Should Patients Be Paid To Take Their Medicine?

Last week, it was announced that drug addicts in England are to be given shopping vouchers for complying with treatment programs. Rewarding patients to cooperate is not new, argues Tom Burns, a senior psychiatrist at Warneford Hospital in Oxford. Most mental health practitioners reward patients for “healthy” behavior and financial incentives are no different. People who criticize money for medicines emphasize the “exploitation of impoverished patients” and worries about how patients would spend the money.

Last week, it was announced that drug addicts in England are to be given shopping vouchers for complying with treatment programs.

Rewarding patients to cooperate is not new, argues Tom Burns, a senior psychiatrist at Warneford Hospital in Oxford. Most mental health practitioners reward patients for “healthy” behavior and financial incentives are no different.
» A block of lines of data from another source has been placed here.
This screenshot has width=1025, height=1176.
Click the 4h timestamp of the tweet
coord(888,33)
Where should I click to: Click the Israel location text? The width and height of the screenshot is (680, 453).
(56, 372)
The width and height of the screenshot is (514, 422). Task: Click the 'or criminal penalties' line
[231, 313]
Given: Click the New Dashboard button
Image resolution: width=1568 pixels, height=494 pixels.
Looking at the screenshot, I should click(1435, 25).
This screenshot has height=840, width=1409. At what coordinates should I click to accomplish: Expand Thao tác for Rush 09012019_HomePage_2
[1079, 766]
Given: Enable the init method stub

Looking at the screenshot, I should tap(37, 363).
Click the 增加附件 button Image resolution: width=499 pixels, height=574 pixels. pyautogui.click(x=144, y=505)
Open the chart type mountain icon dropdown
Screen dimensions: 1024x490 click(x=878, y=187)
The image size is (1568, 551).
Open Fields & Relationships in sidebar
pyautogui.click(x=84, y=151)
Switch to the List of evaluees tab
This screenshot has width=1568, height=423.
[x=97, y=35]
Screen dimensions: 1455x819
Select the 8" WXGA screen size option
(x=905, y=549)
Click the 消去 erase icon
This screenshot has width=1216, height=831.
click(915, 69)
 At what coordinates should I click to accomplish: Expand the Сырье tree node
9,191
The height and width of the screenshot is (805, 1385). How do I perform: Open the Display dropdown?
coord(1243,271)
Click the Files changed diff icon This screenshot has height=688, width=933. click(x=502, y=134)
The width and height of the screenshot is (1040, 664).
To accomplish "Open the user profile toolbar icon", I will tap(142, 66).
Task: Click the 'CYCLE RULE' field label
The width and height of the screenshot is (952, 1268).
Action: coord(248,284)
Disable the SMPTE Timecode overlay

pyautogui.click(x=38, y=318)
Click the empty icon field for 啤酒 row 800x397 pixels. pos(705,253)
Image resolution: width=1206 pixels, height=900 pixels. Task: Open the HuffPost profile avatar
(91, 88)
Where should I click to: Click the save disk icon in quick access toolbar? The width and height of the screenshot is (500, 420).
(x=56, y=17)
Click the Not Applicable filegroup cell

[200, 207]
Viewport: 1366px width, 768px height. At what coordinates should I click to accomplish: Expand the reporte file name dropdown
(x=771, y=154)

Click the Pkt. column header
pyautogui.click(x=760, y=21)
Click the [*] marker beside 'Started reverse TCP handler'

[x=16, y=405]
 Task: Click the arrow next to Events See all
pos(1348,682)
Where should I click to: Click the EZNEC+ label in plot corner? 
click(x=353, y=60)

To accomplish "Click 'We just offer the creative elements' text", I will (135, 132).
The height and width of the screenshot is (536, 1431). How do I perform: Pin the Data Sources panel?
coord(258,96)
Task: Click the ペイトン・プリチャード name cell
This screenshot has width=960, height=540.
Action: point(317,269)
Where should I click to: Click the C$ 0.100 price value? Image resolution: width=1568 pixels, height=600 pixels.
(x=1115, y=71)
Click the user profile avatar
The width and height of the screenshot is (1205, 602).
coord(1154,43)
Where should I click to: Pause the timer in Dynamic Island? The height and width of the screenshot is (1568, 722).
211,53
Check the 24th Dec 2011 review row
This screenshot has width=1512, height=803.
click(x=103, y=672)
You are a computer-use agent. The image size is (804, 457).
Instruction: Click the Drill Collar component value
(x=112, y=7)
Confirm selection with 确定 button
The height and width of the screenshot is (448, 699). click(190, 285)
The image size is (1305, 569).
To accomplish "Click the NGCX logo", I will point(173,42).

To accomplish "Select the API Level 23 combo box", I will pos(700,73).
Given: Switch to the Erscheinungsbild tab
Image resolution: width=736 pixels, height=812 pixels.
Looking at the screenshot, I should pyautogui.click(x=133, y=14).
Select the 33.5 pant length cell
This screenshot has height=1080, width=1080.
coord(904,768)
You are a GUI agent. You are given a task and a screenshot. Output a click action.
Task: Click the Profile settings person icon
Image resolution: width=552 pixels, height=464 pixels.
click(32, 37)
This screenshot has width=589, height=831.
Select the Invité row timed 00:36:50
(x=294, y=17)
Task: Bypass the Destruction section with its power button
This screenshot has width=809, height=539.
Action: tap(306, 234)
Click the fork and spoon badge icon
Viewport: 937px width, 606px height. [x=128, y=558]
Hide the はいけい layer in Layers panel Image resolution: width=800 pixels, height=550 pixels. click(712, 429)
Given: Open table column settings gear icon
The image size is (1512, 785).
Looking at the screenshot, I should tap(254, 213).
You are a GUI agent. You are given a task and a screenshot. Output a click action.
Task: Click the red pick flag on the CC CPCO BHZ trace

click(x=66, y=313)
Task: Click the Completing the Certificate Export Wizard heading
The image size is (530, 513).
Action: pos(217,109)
People who criticize money for medicines emphasize the “exploitation of impoverished patients” and worries about how patients would spend the money. But whether a payment represents a just reward or immoral exploitation depends on the circumstances and not the transaction, he writes.

Far from being unethical and unacceptable, he believes that money for medication is a refreshingly honest acknowledgement of the different perspectives of the two parties involved.

Rather than a way to manipulate patients to do what we want them to do it provides a model of respectful exchange, he concludes.

Joanne Shaw, Chairman of Ask About Medicines, believes that payment is not the way to solve the high costs of non-adherence to medication. Paying for adherence, whether in the form of cash or non-financial benefits, creates perverse incentives and undermines the therapeutic alliance between patients and doctors that is needed for long term health care, she writes.

As soon as money is introduced into the equation, we have created the conditions for fraud, she says. Paying people to take medicines also sends a signal that they need to be compensated for doing something that is in their own interests.

Convincing people to accept treatment when they are reluctant to do so is a genuine problem, but paying for adherence, however seductive it may appear, will never be the way to solve it, she concludes.